3 - Le collagène n'est pas tout-à-fait normal. Chez certains patients il existe une hyperplasie des fibres de collagène. Ces fibres peuvent être disposées irrégulièrement mais la nature exacte du collagène n'est pas complètement déterminée.

4 - Un dépôt de fibronectine et de laminine dans la sous-muqueuse a été observé dans les biopsies d'asthmatiques mais pas chez les sujets sains.

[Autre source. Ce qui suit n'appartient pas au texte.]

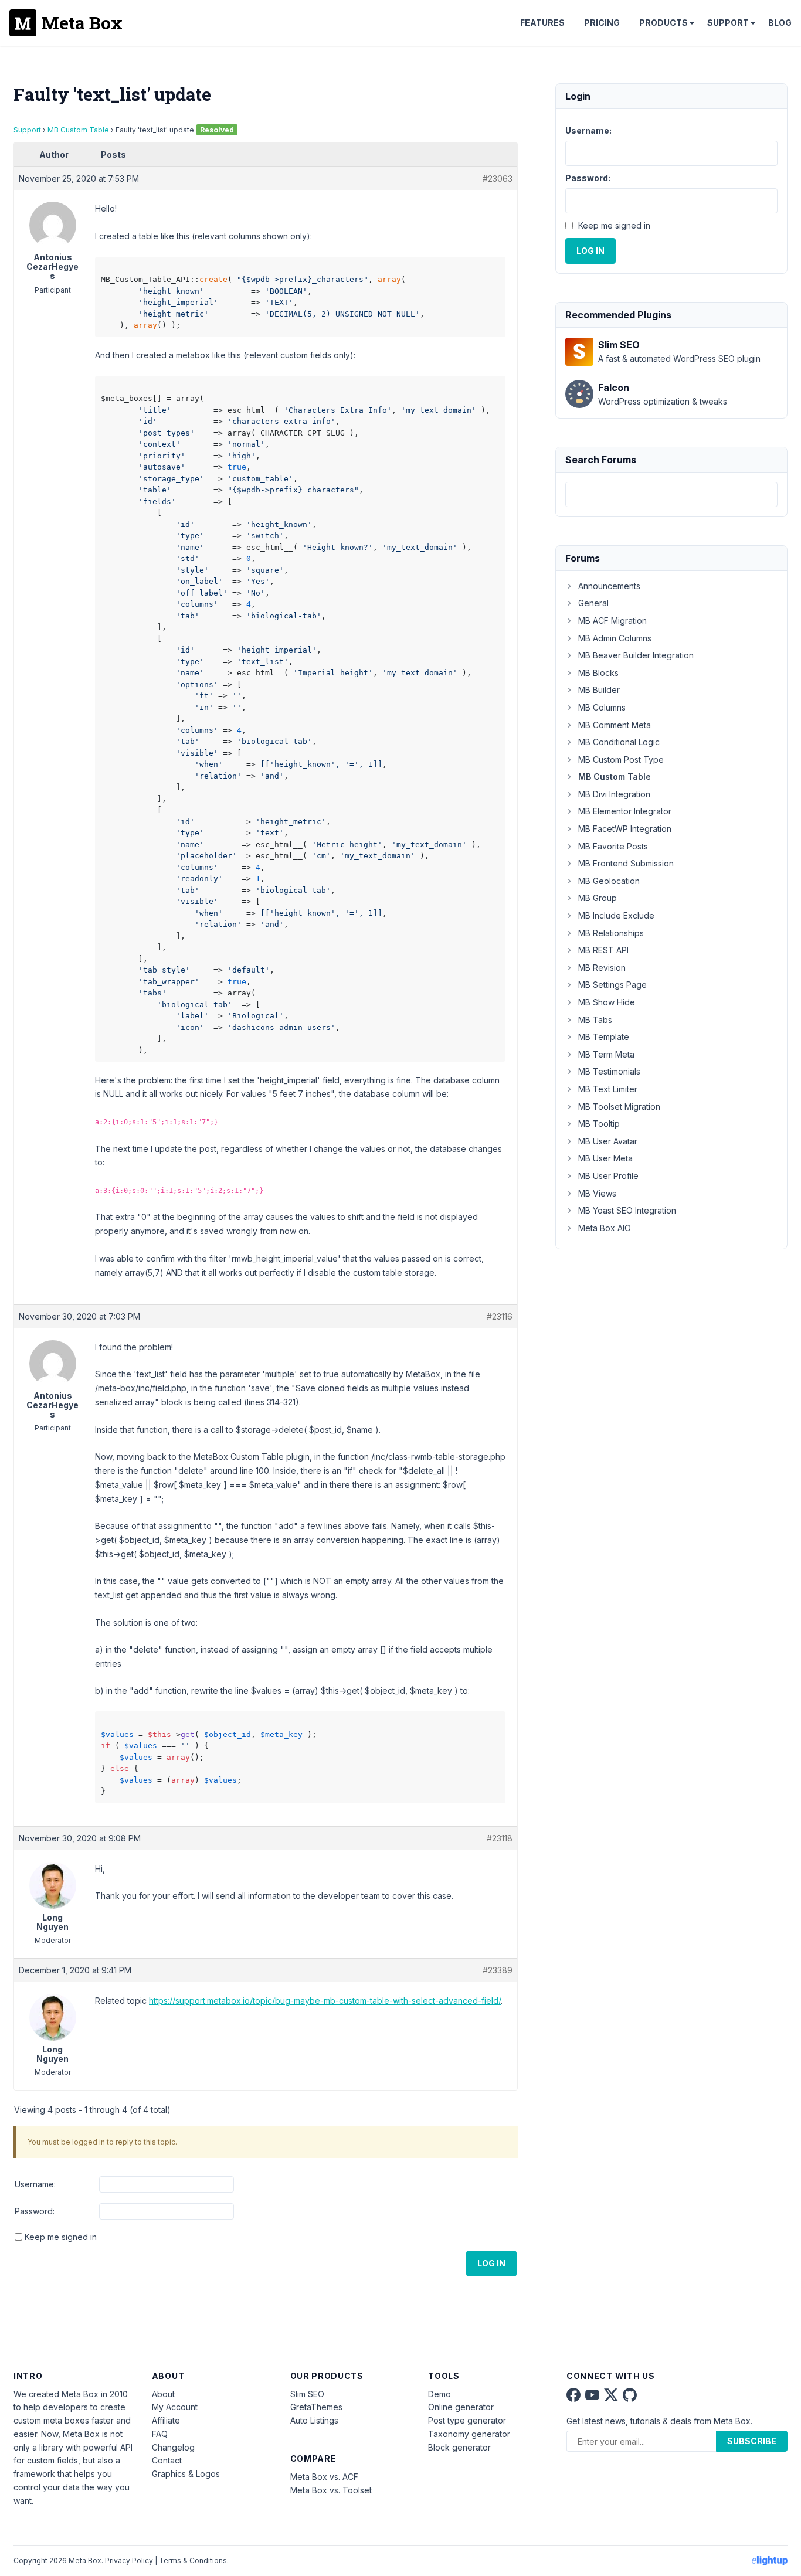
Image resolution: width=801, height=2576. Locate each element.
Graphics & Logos (186, 2474)
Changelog (173, 2447)
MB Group (597, 898)
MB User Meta (605, 1158)
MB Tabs (595, 1020)
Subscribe (751, 2441)
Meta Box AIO (604, 1228)
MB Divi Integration (614, 794)
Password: (35, 2211)
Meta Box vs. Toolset (331, 2490)
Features (542, 23)
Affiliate (166, 2420)
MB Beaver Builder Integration (636, 655)
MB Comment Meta (614, 725)
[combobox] (671, 494)
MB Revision (602, 968)
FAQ (160, 2434)
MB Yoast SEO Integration (627, 1210)
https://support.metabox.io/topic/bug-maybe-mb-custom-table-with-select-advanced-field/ (325, 2001)
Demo (439, 2394)
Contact (167, 2460)
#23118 (499, 1838)
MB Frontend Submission (626, 863)
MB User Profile (608, 1176)
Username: (35, 2184)
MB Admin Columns (614, 638)
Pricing (602, 23)
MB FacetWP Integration (624, 829)
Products (663, 23)
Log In (491, 2263)
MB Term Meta (606, 1054)
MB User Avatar (607, 1141)
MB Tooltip (599, 1124)
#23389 (497, 1970)
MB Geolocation (609, 881)
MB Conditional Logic (619, 742)
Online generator (461, 2407)
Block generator (459, 2447)
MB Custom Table (78, 129)
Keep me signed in (61, 2237)
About (163, 2394)
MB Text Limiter (607, 1089)
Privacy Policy (129, 2560)
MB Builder (599, 690)
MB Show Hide (606, 1002)
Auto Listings (314, 2420)
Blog (780, 23)
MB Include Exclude (616, 915)
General (593, 603)
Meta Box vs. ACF (324, 2477)
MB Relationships (611, 933)
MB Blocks (598, 673)
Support (728, 23)
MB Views (597, 1193)
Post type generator (467, 2420)
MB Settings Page (612, 985)
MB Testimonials (609, 1071)
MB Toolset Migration (619, 1107)
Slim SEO (307, 2394)
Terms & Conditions (193, 2560)
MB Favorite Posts (613, 846)
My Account (175, 2407)
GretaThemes (316, 2407)
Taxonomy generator (469, 2434)
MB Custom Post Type (621, 759)
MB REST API (603, 950)
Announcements (609, 586)
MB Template (603, 1037)
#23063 (497, 178)
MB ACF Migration (612, 621)
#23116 (499, 1316)
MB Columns (602, 707)
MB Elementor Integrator (624, 811)
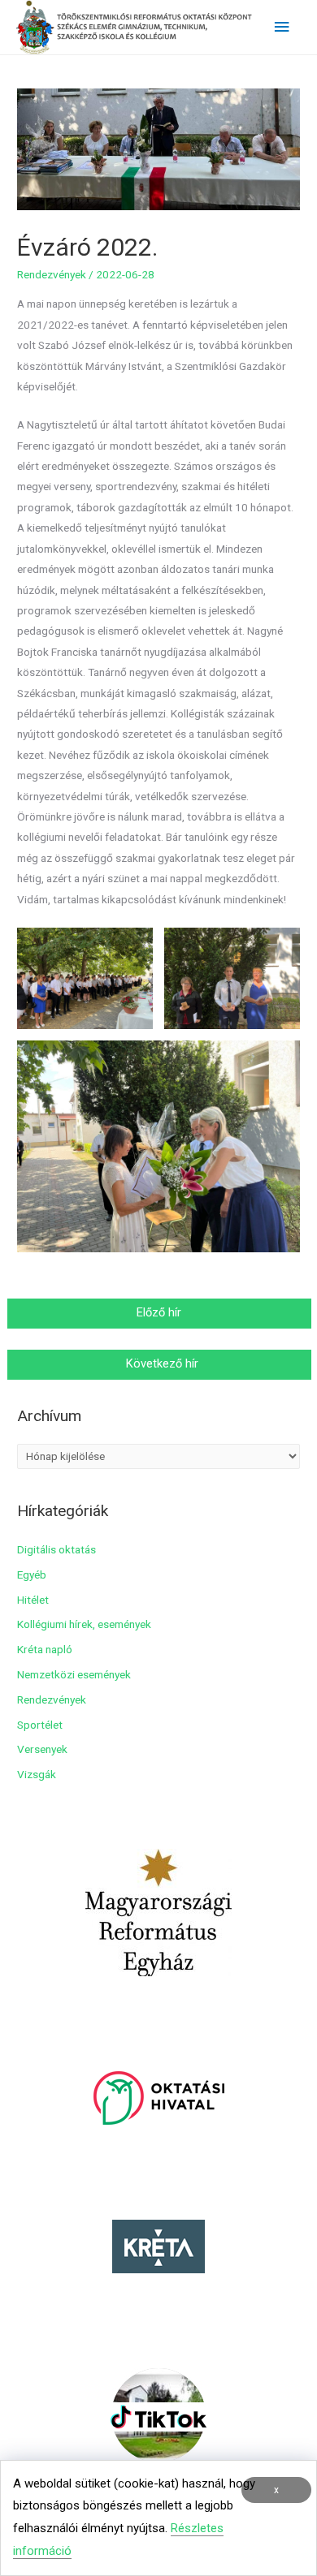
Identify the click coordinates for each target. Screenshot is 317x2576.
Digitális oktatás (56, 1549)
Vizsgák (36, 1774)
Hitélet (33, 1599)
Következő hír (160, 1363)
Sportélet (40, 1724)
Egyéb (31, 1574)
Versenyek (42, 1748)
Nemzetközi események (74, 1674)
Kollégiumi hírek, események (84, 1624)
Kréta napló (44, 1649)
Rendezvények (51, 274)
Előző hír (161, 1312)
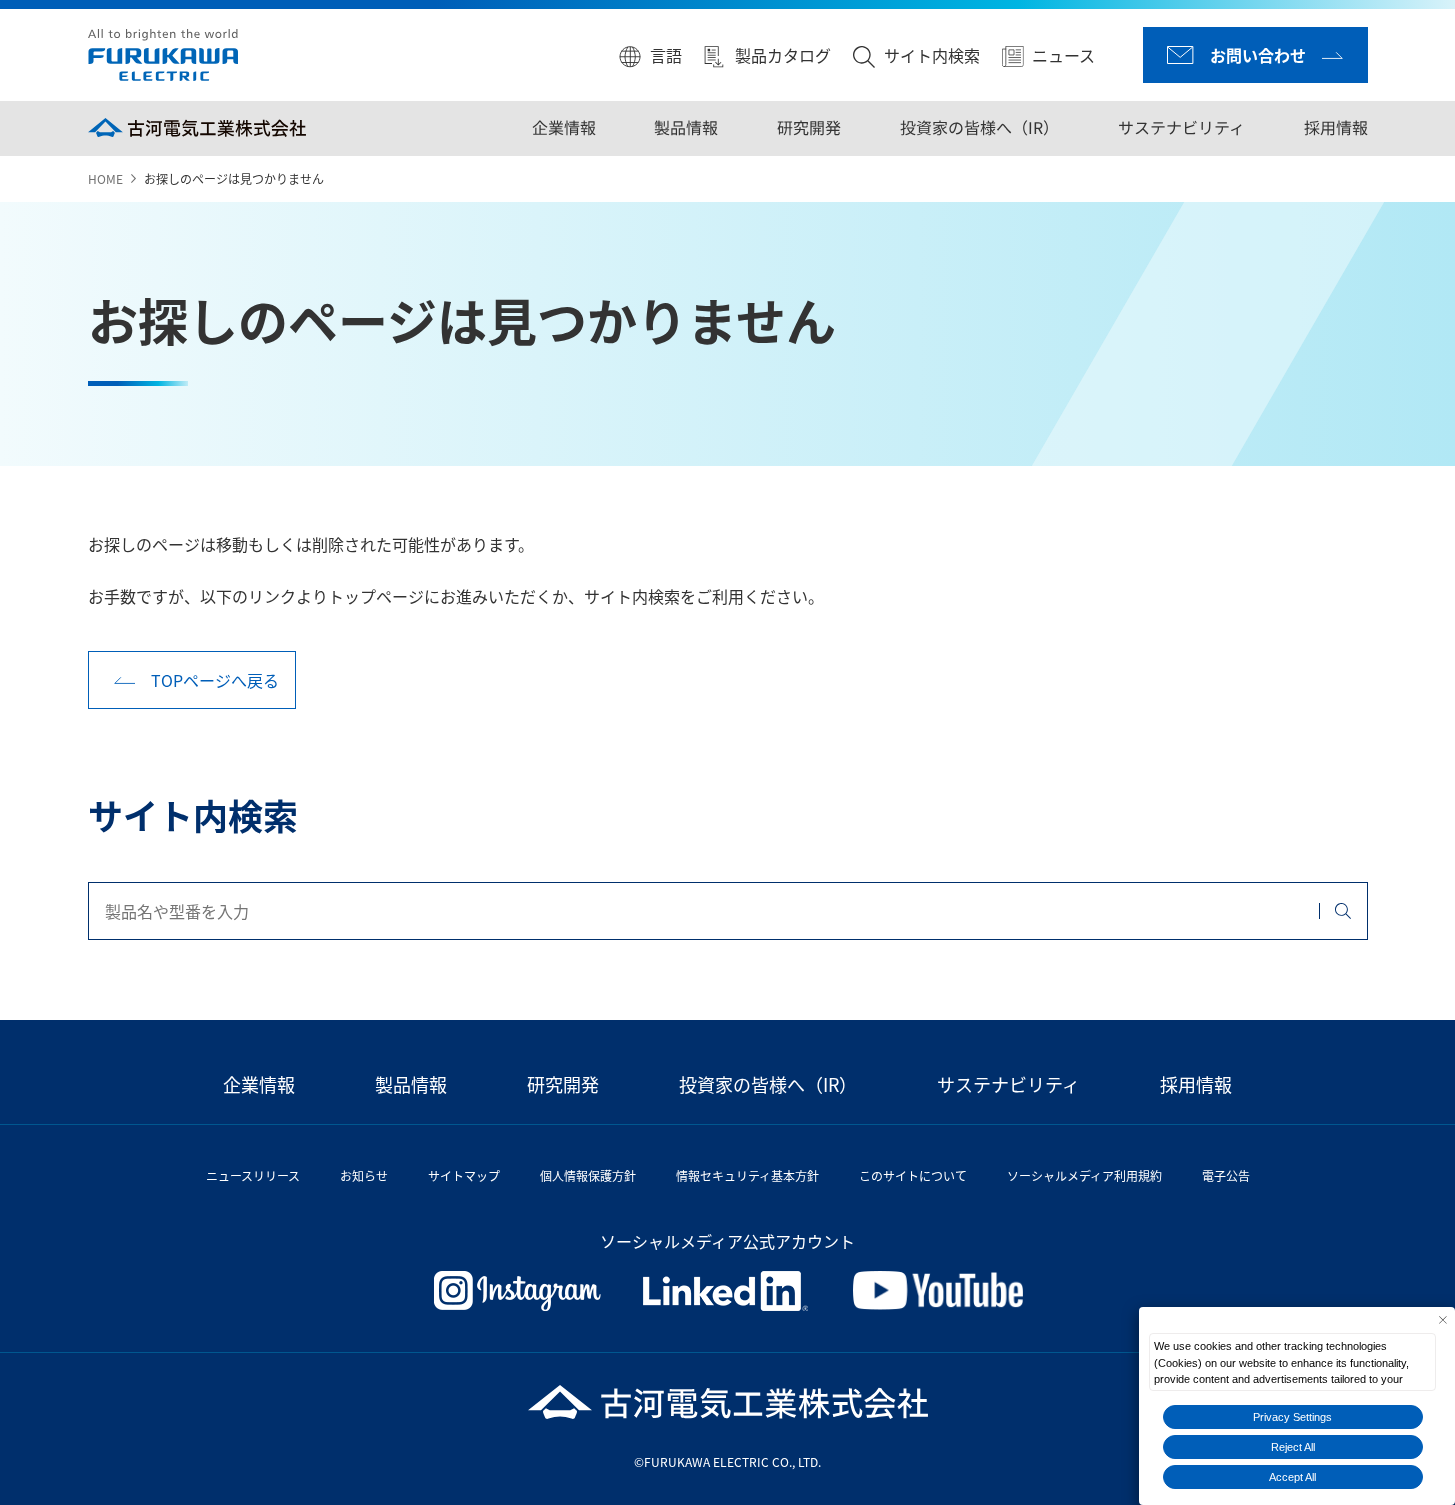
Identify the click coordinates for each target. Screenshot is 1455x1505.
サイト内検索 (932, 55)
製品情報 (686, 127)
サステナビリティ (1181, 127)
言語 (666, 55)
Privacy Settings (1292, 1417)
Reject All (1293, 1447)
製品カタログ (783, 55)
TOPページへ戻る (215, 680)
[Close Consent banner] (1442, 1319)
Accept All (1292, 1477)
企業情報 (564, 127)
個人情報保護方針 (588, 1175)
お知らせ (364, 1175)
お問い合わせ (1258, 55)
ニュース (1063, 55)
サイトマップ (464, 1175)
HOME (105, 178)
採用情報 (1335, 127)
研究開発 (809, 127)
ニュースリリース (253, 1175)
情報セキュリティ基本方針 (747, 1175)
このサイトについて (913, 1175)
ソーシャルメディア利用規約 (1084, 1175)
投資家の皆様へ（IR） (979, 127)
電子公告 (1226, 1175)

5 - L'acide hyaluronique est également augmenté dans les bronches des asthmatiques, comme le montre son taux dans le liquide de LBA [Bousquet, 1991 #11936].

 

Musculature lisse

 

Une hypertrophie et une hyperplasie des muscles lisses respiratoires [Carroll, 1993 #14826] ont été observées dans des échantillons de bronches d'asthmatiques à l'autopsie. Les muscles lisses respiratoires étaient 2,6 fois plus épais chez les patients décédés d'une crise d'asthme aiguë que chez les sujets sains [Dunnill, 1969 #15608] et chez certains patients ces muscles représentaient jusqu'à 20 % de l'épaisseur de la paroi bronchique. L'augmentation de la masse musculaire est moins importante dans la bronchite chronique que dans l'asthme et en diffère, étant donné qu'il existe une hyperplasie chez les fumeurs et une hypertrophie chez les asthmatiques [Hossain, 1970 #15610]. Des études plus récentes ont insisté sur une certaine hétérogénéité de l'épaississement des muscles lisses [Ebina, 1993 #13831]. Par morphométrie, des coupes bronchiques ont été prélevées dans les bronches jusqu'aux bronchioles terminales. Chez la plupart des patients, l'hypertrophie musculaire était la plus prononcée dans les grosses bronches mais certains patients présentaient une hypertrophie à tous les niveaux, y compris des bronchioles. Chez les patients décédés d'une crise d'asthme, l'augmentation des muscles lisses est bien plus importante que chez ceux décédés d'autres causes [Carroll, 1996 #27286]. Ces observations sont importantes pour l'obstruction respiratoire, car les muscles hypertrophiés et/ou hyperplasiés peuvent développer une plus grande tension et rétrécir les bronches davantage que les muscles moins développés et le raccourcissement des muscles lisses serait également lié à l'hyperréactivité bronchique [Postma, 1989 #15611].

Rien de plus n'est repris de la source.